Exercise requirements
Beginning at the line containing "Click the Save floppy disk icon", output every line to the end of the data below exactly as it appears.

Available records
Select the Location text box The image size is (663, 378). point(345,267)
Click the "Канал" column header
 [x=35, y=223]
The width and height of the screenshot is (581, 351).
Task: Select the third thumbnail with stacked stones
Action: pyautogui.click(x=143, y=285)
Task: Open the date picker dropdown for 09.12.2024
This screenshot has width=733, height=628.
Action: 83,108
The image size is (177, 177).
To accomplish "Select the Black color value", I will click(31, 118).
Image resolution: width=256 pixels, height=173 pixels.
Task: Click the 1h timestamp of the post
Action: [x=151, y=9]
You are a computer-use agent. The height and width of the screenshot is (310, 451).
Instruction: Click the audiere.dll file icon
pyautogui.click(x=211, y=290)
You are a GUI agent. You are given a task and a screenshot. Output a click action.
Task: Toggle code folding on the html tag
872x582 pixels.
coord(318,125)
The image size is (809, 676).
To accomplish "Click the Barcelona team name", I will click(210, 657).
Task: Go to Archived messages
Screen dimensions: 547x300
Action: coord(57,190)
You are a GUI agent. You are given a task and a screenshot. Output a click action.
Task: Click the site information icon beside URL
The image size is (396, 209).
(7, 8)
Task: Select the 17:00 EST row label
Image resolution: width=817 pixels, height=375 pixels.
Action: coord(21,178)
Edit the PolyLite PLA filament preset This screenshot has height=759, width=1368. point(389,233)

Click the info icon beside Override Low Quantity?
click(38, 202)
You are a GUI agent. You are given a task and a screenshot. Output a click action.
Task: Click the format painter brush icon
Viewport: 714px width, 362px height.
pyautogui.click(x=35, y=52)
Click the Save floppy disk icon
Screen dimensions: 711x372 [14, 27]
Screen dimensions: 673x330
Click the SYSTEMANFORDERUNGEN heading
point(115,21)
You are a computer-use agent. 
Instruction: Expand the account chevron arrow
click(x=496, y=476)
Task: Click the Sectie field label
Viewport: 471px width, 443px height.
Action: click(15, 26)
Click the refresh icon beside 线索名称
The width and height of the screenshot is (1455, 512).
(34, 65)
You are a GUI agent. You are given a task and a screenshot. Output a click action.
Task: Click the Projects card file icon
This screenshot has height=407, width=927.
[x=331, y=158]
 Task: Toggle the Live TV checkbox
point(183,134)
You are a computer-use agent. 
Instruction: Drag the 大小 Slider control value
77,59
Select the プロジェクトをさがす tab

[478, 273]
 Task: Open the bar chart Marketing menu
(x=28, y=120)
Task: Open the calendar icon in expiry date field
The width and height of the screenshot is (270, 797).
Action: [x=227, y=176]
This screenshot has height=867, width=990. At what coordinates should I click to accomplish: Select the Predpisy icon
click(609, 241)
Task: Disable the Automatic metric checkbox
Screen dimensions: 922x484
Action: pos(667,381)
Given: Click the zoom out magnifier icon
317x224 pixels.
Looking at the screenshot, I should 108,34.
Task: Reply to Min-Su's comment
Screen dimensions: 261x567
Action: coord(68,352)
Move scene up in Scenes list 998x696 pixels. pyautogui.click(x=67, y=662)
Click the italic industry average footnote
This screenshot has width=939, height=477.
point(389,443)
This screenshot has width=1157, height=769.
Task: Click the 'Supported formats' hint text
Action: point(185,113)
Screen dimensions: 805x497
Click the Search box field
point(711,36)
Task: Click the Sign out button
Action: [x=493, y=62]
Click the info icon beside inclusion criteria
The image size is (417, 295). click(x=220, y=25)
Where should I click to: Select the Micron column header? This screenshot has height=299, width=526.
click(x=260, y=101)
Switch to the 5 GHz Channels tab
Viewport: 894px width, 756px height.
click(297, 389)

Response below
Click the Save floppy disk icon
Screen dimensions: 711x372 [14, 27]
Screen dimensions: 673x330
Click the SYSTEMANFORDERUNGEN heading
point(115,21)
You are a computer-use agent. 
Instruction: Expand the account chevron arrow
click(x=496, y=476)
Task: Click the Sectie field label
Viewport: 471px width, 443px height.
Action: click(15, 26)
Click the refresh icon beside 线索名称
The width and height of the screenshot is (1455, 512).
(34, 65)
You are a GUI agent. You are given a task and a screenshot. Output a click action.
Task: Click the Projects card file icon
This screenshot has height=407, width=927.
[x=331, y=158]
 Task: Toggle the Live TV checkbox
point(183,134)
You are a computer-use agent. 
Instruction: Drag the 大小 Slider control value
77,59
Select the プロジェクトをさがす tab

[478, 273]
 Task: Open the bar chart Marketing menu
(x=28, y=120)
Task: Open the calendar icon in expiry date field
The width and height of the screenshot is (270, 797).
Action: [x=227, y=176]
This screenshot has height=867, width=990. At what coordinates should I click to accomplish: Select the Predpisy icon
click(609, 241)
Task: Disable the Automatic metric checkbox
Screen dimensions: 922x484
Action: pos(667,381)
Given: Click the zoom out magnifier icon
317x224 pixels.
Looking at the screenshot, I should 108,34.
Task: Reply to Min-Su's comment
Screen dimensions: 261x567
Action: coord(68,352)
Move scene up in Scenes list 998x696 pixels. pyautogui.click(x=67, y=662)
Click the italic industry average footnote
This screenshot has width=939, height=477.
point(389,443)
This screenshot has width=1157, height=769.
Task: Click the 'Supported formats' hint text
Action: point(185,113)
Screen dimensions: 805x497
Click the Search box field
point(711,36)
Task: Click the Sign out button
Action: [x=493, y=62]
Click the info icon beside inclusion criteria
The image size is (417, 295). click(x=220, y=25)
Where should I click to: Select the Micron column header? This screenshot has height=299, width=526.
click(x=260, y=101)
Switch to the 5 GHz Channels tab
Viewport: 894px width, 756px height.
click(297, 389)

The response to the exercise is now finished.